## Given request:
Can you copy every line of the data below, word for word and unchanged?

[Recorded data]
▼▼▼
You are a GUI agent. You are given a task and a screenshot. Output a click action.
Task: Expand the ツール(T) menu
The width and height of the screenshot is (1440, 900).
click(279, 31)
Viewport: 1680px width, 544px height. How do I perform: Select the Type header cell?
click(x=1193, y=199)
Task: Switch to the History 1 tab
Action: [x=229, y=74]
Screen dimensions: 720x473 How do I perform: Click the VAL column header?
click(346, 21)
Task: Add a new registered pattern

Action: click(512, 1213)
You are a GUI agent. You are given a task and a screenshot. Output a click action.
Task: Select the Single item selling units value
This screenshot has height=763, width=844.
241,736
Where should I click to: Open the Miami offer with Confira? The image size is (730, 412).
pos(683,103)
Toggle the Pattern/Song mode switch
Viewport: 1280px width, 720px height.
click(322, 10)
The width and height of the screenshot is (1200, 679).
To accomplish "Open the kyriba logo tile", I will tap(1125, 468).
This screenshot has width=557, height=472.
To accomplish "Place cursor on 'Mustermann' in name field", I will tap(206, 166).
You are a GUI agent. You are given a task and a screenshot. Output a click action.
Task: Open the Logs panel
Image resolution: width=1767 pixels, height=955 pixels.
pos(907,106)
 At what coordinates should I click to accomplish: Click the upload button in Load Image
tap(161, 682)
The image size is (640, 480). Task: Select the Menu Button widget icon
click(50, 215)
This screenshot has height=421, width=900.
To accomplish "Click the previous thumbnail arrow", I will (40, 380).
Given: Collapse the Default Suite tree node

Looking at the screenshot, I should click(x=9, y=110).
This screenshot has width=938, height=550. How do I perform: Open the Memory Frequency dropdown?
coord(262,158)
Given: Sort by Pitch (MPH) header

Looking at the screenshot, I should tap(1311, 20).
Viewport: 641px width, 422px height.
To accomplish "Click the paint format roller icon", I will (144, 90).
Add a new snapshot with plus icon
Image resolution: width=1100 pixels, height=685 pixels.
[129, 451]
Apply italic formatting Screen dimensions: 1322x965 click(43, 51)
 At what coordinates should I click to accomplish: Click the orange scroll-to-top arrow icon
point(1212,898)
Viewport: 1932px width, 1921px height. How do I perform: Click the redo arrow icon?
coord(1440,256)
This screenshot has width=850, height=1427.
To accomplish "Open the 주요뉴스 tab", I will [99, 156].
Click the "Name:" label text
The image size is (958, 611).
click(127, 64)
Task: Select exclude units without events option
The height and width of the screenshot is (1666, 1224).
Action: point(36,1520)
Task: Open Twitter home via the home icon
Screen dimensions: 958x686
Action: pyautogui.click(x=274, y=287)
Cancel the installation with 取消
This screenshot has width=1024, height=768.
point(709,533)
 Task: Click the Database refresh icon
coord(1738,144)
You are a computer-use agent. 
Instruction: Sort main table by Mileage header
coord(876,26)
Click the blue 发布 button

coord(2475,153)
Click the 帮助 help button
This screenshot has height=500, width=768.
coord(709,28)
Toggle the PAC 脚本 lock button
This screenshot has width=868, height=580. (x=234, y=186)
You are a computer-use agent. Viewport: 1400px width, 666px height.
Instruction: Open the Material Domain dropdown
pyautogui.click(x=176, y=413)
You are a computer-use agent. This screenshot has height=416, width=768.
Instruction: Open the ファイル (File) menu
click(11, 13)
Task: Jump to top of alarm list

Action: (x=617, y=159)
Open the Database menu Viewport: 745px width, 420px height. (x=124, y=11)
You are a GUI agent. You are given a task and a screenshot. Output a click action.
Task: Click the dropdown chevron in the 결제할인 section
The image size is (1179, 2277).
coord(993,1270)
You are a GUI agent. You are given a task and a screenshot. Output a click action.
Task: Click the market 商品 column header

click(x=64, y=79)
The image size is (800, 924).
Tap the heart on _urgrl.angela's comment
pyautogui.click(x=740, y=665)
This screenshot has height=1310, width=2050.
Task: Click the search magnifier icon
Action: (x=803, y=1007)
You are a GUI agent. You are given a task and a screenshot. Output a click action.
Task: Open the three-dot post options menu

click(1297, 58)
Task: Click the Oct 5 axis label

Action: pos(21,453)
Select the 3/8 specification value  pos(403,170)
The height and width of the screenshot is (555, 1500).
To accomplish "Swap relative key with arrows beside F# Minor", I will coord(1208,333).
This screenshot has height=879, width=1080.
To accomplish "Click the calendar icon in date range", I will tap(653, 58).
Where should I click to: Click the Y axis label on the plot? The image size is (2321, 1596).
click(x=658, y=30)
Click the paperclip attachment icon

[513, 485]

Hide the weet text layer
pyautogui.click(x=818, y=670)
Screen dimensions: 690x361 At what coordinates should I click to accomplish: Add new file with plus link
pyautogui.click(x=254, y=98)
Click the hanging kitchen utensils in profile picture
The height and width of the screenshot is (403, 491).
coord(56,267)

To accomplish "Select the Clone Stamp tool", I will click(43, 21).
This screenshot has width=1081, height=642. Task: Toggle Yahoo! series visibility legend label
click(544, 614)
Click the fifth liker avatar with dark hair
▲▲▲
## Answer to the task:
You are a GUI agent. You are given a task and a screenshot. Output a click action.
Task: Expand the ツール(T) menu
The width and height of the screenshot is (1440, 900).
click(279, 31)
Viewport: 1680px width, 544px height. How do I perform: Select the Type header cell?
click(x=1193, y=199)
Task: Switch to the History 1 tab
Action: [x=229, y=74]
Screen dimensions: 720x473 How do I perform: Click the VAL column header?
click(346, 21)
Task: Add a new registered pattern

Action: click(512, 1213)
You are a GUI agent. You are given a task and a screenshot. Output a click action.
Task: Select the Single item selling units value
This screenshot has height=763, width=844.
241,736
Where should I click to: Open the Miami offer with Confira? The image size is (730, 412).
pos(683,103)
Toggle the Pattern/Song mode switch
Viewport: 1280px width, 720px height.
click(322, 10)
The width and height of the screenshot is (1200, 679).
To accomplish "Open the kyriba logo tile", I will tap(1125, 468).
This screenshot has width=557, height=472.
To accomplish "Place cursor on 'Mustermann' in name field", I will tap(206, 166).
You are a GUI agent. You are given a task and a screenshot. Output a click action.
Task: Open the Logs panel
Image resolution: width=1767 pixels, height=955 pixels.
pos(907,106)
 At what coordinates should I click to accomplish: Click the upload button in Load Image
tap(161, 682)
The image size is (640, 480). Task: Select the Menu Button widget icon
click(50, 215)
This screenshot has height=421, width=900.
To accomplish "Click the previous thumbnail arrow", I will (40, 380).
Given: Collapse the Default Suite tree node

Looking at the screenshot, I should click(x=9, y=110).
This screenshot has width=938, height=550. How do I perform: Open the Memory Frequency dropdown?
coord(262,158)
Given: Sort by Pitch (MPH) header

Looking at the screenshot, I should tap(1311, 20).
Viewport: 641px width, 422px height.
To accomplish "Click the paint format roller icon", I will (144, 90).
Add a new snapshot with plus icon
Image resolution: width=1100 pixels, height=685 pixels.
[129, 451]
Apply italic formatting Screen dimensions: 1322x965 click(43, 51)
 At what coordinates should I click to accomplish: Click the orange scroll-to-top arrow icon
point(1212,898)
Viewport: 1932px width, 1921px height. How do I perform: Click the redo arrow icon?
coord(1440,256)
This screenshot has width=850, height=1427.
To accomplish "Open the 주요뉴스 tab", I will [99, 156].
Click the "Name:" label text
The image size is (958, 611).
click(127, 64)
Task: Select exclude units without events option
The height and width of the screenshot is (1666, 1224).
Action: point(36,1520)
Task: Open Twitter home via the home icon
Screen dimensions: 958x686
Action: pyautogui.click(x=274, y=287)
Cancel the installation with 取消
This screenshot has width=1024, height=768.
point(709,533)
 Task: Click the Database refresh icon
coord(1738,144)
You are a computer-use agent. 
Instruction: Sort main table by Mileage header
coord(876,26)
Click the blue 发布 button

coord(2475,153)
Click the 帮助 help button
This screenshot has height=500, width=768.
coord(709,28)
Toggle the PAC 脚本 lock button
This screenshot has width=868, height=580. (x=234, y=186)
You are a computer-use agent. Viewport: 1400px width, 666px height.
Instruction: Open the Material Domain dropdown
pyautogui.click(x=176, y=413)
You are a computer-use agent. This screenshot has height=416, width=768.
Instruction: Open the ファイル (File) menu
click(11, 13)
Task: Jump to top of alarm list

Action: (x=617, y=159)
Open the Database menu Viewport: 745px width, 420px height. (x=124, y=11)
You are a GUI agent. You are given a task and a screenshot. Output a click action.
Task: Click the dropdown chevron in the 결제할인 section
The image size is (1179, 2277).
coord(993,1270)
You are a GUI agent. You are given a task and a screenshot. Output a click action.
Task: Click the market 商品 column header

click(x=64, y=79)
The image size is (800, 924).
Tap the heart on _urgrl.angela's comment
pyautogui.click(x=740, y=665)
This screenshot has height=1310, width=2050.
Task: Click the search magnifier icon
Action: (x=803, y=1007)
You are a GUI agent. You are given a task and a screenshot. Output a click action.
Task: Open the three-dot post options menu

click(1297, 58)
Task: Click the Oct 5 axis label

Action: pos(21,453)
Select the 3/8 specification value  pos(403,170)
The height and width of the screenshot is (555, 1500).
To accomplish "Swap relative key with arrows beside F# Minor", I will coord(1208,333).
This screenshot has height=879, width=1080.
To accomplish "Click the calendar icon in date range", I will tap(653, 58).
Where should I click to: Click the Y axis label on the plot? The image size is (2321, 1596).
click(x=658, y=30)
Click the paperclip attachment icon

[513, 485]

Hide the weet text layer
pyautogui.click(x=818, y=670)
Screen dimensions: 690x361 At what coordinates should I click to accomplish: Add new file with plus link
pyautogui.click(x=254, y=98)
Click the hanging kitchen utensils in profile picture
The height and width of the screenshot is (403, 491).
coord(56,267)

To accomplish "Select the Clone Stamp tool", I will click(43, 21).
This screenshot has width=1081, height=642. Task: Toggle Yahoo! series visibility legend label
click(544, 614)
Click the fifth liker avatar with dark hair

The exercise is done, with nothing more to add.